=== GIVEN ENTRIES ===

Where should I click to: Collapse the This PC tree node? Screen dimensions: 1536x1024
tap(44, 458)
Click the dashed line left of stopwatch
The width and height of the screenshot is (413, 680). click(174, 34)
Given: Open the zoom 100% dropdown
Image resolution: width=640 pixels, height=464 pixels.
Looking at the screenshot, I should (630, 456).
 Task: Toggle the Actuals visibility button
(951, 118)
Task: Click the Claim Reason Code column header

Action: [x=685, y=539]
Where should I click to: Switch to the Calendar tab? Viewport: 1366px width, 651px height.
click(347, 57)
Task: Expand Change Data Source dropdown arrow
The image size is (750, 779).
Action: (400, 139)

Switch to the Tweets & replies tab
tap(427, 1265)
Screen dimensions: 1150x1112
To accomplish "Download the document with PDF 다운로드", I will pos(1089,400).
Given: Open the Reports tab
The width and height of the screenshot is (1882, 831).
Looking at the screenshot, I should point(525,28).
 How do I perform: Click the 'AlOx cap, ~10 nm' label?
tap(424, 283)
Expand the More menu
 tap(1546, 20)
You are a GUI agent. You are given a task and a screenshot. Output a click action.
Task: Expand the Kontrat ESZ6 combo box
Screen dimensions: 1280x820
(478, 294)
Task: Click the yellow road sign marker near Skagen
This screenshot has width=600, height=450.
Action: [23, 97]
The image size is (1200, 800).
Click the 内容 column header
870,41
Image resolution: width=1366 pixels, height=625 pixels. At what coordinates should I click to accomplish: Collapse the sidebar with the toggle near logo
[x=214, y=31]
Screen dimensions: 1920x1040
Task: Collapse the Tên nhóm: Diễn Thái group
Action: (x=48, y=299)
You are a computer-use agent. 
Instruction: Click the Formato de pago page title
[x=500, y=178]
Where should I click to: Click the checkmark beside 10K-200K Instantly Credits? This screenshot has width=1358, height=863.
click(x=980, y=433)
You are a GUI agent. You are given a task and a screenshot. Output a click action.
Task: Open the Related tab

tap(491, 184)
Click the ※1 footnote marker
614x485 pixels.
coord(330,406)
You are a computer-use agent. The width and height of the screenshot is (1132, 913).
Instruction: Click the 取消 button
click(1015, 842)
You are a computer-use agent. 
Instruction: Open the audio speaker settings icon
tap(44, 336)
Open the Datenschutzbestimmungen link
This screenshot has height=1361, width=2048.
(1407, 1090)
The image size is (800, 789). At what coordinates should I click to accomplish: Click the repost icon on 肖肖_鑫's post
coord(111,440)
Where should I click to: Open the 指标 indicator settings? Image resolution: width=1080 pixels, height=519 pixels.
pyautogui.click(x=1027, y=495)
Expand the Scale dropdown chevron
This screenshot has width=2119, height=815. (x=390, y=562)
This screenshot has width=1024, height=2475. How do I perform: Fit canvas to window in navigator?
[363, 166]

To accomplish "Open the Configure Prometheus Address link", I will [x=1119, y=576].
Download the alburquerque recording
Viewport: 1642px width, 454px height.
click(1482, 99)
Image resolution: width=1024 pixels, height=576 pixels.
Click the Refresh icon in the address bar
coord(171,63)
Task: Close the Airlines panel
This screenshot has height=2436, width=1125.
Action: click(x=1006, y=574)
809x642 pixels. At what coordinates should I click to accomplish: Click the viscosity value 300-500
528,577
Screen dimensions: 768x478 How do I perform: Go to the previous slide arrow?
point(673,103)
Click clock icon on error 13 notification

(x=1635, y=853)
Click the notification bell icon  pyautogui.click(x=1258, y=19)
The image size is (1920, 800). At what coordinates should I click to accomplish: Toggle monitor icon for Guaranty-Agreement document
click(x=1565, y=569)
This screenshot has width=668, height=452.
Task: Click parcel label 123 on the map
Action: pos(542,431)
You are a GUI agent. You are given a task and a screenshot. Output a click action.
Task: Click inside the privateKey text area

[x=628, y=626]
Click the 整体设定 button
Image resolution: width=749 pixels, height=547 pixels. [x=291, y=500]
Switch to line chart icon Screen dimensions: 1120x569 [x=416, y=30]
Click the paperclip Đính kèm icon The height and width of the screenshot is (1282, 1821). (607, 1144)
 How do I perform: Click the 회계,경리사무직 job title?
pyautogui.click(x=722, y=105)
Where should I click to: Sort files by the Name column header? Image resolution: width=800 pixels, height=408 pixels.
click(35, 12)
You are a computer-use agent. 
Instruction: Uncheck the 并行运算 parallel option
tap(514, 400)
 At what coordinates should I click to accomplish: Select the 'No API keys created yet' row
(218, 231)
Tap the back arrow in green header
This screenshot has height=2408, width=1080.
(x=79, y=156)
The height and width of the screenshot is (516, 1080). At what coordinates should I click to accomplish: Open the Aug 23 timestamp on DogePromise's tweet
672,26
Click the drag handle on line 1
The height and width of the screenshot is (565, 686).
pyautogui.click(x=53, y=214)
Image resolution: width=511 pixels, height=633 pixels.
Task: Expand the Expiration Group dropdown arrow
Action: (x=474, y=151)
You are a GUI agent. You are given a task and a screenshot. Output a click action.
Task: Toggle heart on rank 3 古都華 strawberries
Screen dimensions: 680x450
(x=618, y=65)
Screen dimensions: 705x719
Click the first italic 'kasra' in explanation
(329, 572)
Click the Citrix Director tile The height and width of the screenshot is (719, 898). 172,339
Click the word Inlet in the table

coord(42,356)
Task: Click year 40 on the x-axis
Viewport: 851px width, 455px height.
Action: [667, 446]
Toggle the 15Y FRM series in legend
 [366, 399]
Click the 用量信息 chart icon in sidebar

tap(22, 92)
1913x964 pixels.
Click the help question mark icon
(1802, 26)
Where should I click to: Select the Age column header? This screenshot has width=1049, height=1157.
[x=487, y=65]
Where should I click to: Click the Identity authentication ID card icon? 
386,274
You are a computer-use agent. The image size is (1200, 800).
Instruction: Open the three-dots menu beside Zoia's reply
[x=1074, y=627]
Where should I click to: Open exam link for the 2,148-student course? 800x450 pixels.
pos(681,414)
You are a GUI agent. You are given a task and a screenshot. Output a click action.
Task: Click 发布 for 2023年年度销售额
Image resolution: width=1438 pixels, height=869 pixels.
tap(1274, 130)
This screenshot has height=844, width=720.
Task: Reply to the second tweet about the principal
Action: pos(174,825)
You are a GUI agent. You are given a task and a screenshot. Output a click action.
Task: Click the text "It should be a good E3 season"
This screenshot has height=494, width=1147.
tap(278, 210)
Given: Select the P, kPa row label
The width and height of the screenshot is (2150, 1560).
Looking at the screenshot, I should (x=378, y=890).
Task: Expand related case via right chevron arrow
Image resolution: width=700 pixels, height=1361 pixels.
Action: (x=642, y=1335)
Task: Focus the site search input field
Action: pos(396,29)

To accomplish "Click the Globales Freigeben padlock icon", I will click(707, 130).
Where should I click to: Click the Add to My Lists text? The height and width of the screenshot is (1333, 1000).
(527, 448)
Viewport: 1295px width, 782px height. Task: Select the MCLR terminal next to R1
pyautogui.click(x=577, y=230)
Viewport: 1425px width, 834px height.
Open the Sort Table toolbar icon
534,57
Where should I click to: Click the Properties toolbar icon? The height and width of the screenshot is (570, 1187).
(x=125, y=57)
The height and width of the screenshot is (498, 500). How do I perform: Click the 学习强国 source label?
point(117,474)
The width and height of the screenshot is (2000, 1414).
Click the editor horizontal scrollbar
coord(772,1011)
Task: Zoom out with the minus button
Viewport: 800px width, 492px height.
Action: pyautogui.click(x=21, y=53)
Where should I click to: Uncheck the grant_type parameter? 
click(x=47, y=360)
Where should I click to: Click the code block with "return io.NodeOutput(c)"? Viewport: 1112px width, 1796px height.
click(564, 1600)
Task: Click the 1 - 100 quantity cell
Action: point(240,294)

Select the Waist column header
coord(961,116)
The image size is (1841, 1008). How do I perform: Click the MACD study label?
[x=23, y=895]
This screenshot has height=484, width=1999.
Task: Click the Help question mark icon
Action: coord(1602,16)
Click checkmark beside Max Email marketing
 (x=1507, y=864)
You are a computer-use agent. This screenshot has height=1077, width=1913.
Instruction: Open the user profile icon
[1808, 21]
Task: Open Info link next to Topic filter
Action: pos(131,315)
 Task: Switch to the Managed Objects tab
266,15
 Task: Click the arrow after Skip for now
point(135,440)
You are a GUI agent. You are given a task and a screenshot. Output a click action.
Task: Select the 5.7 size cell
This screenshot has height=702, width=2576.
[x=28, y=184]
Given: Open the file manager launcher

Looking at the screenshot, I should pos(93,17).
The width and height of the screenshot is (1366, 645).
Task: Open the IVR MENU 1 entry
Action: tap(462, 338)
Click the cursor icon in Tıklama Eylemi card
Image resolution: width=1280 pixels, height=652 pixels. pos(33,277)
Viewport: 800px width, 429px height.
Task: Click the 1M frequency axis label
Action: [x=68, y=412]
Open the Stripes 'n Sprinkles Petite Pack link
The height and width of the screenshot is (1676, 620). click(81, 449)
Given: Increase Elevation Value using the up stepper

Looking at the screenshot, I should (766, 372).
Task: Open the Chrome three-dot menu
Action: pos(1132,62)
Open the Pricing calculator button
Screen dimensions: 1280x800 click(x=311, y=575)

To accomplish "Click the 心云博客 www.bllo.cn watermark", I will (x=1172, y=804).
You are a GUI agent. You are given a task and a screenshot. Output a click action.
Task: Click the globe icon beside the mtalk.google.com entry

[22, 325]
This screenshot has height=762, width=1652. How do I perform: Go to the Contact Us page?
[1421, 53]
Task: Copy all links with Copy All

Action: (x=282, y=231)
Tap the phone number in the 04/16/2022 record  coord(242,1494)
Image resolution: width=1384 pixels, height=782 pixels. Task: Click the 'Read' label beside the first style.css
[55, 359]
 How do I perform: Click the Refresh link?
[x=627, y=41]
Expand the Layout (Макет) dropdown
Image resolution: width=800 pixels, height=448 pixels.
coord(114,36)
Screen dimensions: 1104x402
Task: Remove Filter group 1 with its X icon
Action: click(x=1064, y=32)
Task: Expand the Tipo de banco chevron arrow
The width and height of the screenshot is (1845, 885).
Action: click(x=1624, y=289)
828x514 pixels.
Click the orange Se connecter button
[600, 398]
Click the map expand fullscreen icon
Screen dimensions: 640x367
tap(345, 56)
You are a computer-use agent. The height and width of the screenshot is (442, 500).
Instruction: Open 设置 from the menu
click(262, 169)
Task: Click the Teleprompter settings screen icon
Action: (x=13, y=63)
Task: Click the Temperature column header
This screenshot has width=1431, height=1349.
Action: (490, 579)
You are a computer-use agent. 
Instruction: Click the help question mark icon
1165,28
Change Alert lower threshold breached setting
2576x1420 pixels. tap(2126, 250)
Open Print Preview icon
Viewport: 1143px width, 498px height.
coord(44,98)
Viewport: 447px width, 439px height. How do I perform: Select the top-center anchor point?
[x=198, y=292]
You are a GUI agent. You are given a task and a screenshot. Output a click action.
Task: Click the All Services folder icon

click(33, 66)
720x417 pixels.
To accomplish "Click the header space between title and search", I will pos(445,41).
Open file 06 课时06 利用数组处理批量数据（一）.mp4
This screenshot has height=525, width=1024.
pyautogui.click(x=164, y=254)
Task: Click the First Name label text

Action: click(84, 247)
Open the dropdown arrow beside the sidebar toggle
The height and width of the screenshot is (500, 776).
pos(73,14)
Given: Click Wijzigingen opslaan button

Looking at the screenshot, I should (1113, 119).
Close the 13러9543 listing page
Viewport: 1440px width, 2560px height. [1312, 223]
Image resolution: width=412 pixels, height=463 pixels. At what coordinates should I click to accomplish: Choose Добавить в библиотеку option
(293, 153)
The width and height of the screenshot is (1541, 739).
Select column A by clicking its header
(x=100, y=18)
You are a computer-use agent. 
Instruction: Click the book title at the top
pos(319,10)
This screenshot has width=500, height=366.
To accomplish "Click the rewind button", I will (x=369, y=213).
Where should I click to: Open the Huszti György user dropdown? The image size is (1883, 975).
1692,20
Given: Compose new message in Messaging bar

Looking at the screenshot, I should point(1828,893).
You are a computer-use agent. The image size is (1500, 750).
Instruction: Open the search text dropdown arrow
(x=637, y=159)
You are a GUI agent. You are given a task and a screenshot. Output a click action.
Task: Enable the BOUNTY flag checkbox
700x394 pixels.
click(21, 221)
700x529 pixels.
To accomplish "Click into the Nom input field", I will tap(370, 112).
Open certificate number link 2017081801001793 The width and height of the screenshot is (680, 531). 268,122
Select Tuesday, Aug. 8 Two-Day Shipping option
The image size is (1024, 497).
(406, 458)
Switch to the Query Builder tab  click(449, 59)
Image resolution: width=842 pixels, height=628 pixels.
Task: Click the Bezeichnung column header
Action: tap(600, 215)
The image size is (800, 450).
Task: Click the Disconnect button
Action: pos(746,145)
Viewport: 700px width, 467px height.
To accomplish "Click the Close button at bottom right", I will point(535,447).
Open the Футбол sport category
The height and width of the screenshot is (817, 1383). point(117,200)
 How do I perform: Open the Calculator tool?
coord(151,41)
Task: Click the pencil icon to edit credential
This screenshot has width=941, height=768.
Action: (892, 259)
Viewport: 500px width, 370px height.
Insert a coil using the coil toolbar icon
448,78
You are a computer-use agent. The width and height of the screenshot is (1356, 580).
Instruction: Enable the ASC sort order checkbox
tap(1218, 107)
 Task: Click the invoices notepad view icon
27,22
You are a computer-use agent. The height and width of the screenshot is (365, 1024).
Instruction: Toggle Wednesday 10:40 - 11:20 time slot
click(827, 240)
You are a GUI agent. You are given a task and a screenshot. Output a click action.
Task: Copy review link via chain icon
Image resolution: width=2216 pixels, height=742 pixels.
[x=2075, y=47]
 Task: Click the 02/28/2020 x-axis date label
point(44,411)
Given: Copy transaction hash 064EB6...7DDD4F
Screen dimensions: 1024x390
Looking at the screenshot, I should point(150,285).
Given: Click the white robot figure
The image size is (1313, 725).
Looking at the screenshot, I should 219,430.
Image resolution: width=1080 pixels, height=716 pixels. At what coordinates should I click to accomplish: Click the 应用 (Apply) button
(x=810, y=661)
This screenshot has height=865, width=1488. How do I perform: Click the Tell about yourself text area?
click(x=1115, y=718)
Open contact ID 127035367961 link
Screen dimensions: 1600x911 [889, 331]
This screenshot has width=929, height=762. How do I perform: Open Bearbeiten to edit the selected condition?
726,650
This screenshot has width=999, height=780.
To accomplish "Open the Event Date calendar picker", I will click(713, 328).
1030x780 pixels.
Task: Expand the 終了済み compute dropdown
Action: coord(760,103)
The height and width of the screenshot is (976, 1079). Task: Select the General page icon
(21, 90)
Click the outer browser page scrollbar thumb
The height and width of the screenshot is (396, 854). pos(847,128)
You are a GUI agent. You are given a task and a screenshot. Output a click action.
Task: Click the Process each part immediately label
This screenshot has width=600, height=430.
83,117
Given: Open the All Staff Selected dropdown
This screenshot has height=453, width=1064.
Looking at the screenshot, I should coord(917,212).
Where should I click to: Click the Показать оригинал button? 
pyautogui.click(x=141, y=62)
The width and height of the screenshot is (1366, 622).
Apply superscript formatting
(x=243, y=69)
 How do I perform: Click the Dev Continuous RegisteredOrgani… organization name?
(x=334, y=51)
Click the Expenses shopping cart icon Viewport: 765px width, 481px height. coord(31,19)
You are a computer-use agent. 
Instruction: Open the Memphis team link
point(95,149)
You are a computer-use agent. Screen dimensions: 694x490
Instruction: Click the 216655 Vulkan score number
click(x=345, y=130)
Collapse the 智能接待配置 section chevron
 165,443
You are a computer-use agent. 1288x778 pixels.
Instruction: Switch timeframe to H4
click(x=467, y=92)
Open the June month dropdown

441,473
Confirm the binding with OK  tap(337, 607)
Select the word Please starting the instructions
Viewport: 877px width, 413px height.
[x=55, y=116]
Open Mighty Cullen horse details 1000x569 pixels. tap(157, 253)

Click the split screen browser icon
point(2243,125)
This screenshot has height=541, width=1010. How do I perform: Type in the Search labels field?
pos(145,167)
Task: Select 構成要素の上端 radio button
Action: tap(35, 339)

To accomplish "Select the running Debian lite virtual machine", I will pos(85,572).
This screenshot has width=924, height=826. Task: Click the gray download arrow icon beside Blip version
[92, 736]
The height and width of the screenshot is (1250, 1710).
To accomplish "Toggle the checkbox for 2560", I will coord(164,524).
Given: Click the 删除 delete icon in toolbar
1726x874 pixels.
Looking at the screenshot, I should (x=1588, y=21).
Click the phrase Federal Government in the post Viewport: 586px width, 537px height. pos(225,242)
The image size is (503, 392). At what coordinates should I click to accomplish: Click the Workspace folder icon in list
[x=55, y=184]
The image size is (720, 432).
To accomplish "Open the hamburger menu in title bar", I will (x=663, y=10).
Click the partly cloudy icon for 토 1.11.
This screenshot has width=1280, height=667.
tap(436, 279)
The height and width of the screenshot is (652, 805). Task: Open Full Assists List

===

• **THE TASK**
Find how many lines in the entries above have the string "right" and report only that number.

• **ANSWER SPACE**
2